#### GIVEN DATA
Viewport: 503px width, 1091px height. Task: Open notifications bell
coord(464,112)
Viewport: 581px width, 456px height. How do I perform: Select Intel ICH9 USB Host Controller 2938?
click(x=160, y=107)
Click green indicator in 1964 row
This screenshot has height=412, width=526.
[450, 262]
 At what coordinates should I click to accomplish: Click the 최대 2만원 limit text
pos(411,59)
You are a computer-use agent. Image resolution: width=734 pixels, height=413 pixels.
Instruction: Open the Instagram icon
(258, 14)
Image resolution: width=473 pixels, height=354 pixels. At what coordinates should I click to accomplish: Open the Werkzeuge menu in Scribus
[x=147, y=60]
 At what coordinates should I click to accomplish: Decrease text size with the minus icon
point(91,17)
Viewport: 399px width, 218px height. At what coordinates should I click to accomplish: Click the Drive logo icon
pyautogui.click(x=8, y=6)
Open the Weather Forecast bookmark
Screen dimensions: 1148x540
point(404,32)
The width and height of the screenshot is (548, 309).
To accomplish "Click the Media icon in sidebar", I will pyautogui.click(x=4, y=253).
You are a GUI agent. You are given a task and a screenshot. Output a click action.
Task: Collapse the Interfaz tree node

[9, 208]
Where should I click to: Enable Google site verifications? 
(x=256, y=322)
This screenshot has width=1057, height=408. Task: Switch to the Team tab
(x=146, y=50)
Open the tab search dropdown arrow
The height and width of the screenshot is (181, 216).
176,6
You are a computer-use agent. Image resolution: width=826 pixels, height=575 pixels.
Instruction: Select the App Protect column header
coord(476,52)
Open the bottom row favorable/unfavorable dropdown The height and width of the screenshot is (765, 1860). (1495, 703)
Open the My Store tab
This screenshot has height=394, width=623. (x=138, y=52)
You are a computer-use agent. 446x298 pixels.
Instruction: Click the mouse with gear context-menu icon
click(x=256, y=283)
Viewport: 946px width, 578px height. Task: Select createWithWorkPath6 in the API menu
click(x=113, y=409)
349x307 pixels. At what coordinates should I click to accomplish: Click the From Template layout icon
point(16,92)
########
Return, word for word, every line from the line with "Open the bottom" to the final line of the data.

§ **OUTPUT FOR THIS EXERCISE**
Open the bottom row favorable/unfavorable dropdown The height and width of the screenshot is (765, 1860). (1495, 703)
Open the My Store tab
This screenshot has height=394, width=623. (x=138, y=52)
You are a computer-use agent. 446x298 pixels.
Instruction: Click the mouse with gear context-menu icon
click(x=256, y=283)
Viewport: 946px width, 578px height. Task: Select createWithWorkPath6 in the API menu
click(x=113, y=409)
349x307 pixels. At what coordinates should I click to accomplish: Click the From Template layout icon
point(16,92)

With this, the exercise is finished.